= EXTRACTED RECORDS =
⟨
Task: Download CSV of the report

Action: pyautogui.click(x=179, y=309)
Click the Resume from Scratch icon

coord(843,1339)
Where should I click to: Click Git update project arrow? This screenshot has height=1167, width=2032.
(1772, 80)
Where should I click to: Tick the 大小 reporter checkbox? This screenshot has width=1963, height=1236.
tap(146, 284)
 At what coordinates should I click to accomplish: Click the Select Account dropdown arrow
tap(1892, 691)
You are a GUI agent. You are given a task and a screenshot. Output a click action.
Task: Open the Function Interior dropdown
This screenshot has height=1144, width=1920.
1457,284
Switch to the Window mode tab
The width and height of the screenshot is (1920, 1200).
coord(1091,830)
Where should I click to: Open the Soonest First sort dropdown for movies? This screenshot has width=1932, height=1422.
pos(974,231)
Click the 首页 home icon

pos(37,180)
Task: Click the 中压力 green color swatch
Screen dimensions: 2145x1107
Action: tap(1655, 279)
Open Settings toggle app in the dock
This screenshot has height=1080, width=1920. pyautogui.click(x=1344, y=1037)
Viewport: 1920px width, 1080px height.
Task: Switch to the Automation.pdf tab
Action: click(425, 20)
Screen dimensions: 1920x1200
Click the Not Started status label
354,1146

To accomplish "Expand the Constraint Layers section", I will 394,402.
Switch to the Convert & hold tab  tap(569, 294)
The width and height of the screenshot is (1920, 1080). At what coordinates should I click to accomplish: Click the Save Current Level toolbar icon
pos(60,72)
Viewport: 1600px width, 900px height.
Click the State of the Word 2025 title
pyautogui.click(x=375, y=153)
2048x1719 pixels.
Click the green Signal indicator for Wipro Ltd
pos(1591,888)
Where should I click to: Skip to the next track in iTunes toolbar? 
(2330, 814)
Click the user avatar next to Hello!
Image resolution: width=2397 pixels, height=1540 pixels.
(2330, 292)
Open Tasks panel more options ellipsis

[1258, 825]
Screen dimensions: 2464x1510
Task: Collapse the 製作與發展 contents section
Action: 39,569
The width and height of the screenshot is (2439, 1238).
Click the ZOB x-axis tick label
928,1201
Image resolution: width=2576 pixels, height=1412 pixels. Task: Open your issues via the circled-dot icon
⟩
= EXERCISE OBJECTIVE =
The "2048x1719 pixels." line through the last line above: set these down exactly and add nothing else.

= OUTPUT =
2048x1719 pixels.
Click the green Signal indicator for Wipro Ltd
pos(1591,888)
Where should I click to: Skip to the next track in iTunes toolbar? 
(2330, 814)
Click the user avatar next to Hello!
Image resolution: width=2397 pixels, height=1540 pixels.
(2330, 292)
Open Tasks panel more options ellipsis

[1258, 825]
Screen dimensions: 2464x1510
Task: Collapse the 製作與發展 contents section
Action: 39,569
The width and height of the screenshot is (2439, 1238).
Click the ZOB x-axis tick label
928,1201
Image resolution: width=2576 pixels, height=1412 pixels. Task: Open your issues via the circled-dot icon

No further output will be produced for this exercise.